─── Material shown

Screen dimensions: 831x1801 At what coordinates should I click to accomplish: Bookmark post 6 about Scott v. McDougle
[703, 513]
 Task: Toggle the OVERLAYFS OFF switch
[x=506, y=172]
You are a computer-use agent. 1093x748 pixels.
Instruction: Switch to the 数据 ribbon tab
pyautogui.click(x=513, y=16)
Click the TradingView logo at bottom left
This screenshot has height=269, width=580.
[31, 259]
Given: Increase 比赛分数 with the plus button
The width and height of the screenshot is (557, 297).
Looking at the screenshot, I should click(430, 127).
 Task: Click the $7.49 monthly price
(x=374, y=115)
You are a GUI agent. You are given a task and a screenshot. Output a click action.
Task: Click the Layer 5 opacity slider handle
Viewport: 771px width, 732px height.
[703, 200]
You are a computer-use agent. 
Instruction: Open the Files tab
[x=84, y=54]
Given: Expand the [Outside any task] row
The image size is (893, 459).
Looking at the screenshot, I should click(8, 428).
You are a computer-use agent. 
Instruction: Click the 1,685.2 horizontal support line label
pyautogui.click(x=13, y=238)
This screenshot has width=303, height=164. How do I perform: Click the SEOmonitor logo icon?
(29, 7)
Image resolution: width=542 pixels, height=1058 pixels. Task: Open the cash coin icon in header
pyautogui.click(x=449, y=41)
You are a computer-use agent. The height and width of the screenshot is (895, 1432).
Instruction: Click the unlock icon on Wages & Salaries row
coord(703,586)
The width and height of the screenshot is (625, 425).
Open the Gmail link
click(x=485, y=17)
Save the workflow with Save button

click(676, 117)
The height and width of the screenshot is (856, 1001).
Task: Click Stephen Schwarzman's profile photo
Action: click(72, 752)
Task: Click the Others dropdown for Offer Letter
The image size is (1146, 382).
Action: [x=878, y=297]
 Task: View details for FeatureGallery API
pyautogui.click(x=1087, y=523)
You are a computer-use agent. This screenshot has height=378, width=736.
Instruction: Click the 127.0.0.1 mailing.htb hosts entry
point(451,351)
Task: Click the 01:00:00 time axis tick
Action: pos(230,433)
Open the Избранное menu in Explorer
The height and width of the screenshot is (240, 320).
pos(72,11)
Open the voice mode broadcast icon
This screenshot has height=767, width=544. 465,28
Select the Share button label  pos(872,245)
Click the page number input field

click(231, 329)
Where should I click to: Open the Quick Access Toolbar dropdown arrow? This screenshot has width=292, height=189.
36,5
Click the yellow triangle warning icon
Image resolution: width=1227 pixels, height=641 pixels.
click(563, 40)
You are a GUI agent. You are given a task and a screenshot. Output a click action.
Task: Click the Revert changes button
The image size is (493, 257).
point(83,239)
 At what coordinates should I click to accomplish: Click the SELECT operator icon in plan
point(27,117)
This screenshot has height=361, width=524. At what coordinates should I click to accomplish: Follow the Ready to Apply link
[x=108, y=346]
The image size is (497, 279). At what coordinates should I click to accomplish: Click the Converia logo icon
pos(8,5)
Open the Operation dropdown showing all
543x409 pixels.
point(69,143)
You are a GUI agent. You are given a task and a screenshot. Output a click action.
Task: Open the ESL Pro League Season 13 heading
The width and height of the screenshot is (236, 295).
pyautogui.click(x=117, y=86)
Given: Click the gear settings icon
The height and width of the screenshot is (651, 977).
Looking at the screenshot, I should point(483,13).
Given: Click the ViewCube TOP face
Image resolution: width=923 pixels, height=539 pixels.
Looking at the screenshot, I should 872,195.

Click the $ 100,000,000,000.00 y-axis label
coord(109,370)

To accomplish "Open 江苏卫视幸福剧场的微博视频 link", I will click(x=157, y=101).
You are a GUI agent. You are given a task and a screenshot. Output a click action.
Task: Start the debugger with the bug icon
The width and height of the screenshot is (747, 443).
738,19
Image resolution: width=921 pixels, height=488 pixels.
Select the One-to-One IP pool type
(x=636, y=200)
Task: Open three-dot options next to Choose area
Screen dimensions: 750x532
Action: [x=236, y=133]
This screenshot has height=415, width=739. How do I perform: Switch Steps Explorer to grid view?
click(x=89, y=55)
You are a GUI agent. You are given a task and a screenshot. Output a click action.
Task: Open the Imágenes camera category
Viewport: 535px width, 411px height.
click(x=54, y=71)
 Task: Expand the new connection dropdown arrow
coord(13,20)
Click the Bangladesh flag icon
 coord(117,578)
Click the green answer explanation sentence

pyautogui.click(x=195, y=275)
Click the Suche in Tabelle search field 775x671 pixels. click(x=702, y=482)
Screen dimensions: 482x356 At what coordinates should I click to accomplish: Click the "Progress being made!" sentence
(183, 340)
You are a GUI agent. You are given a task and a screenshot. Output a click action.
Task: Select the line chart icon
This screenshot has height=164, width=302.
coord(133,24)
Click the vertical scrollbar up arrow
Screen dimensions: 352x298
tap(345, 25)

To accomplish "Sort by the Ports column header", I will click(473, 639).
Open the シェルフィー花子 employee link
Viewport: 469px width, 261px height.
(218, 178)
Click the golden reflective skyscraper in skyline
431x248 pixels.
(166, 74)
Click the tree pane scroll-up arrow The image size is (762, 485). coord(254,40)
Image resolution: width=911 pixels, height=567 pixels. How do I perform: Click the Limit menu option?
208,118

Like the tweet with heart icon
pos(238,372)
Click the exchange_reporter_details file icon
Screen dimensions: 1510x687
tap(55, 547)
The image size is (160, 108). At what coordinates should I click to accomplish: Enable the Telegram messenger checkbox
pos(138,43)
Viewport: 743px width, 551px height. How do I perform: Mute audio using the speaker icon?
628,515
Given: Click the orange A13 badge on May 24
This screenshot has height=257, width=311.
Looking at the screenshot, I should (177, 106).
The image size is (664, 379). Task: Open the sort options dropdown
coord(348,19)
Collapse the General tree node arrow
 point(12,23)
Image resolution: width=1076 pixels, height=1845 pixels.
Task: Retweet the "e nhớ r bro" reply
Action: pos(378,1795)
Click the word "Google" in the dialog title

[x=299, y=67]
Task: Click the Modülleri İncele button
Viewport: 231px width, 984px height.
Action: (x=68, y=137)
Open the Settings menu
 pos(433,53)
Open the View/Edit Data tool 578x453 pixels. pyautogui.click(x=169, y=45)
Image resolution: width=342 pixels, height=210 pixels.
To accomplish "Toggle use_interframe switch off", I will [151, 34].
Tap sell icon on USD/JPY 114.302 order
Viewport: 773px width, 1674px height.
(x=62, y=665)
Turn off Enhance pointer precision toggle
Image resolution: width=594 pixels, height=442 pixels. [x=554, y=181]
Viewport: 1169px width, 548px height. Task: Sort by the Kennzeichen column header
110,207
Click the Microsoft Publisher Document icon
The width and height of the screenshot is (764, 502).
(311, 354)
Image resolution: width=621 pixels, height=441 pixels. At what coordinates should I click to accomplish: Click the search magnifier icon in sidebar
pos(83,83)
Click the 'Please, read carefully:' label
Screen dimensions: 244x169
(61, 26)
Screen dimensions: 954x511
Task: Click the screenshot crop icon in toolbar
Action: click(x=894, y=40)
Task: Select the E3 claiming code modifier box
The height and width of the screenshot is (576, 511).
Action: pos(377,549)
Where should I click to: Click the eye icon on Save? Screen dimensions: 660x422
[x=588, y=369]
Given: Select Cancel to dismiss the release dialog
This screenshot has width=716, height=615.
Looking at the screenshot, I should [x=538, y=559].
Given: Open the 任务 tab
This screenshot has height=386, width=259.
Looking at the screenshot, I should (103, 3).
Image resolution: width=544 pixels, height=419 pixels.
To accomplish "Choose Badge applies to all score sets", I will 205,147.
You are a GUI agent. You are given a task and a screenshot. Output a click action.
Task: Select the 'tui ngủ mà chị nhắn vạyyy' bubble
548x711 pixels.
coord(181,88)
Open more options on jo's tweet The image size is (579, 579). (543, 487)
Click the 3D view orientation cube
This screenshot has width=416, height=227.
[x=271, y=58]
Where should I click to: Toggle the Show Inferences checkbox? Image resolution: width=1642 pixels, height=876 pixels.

──────

What to do -
What this exercise asks for is every line of the data above with the word "Choose".

Response -
Task: Open three-dot options next to Choose area
To accomplish "Choose Badge applies to all score sets", I will 205,147.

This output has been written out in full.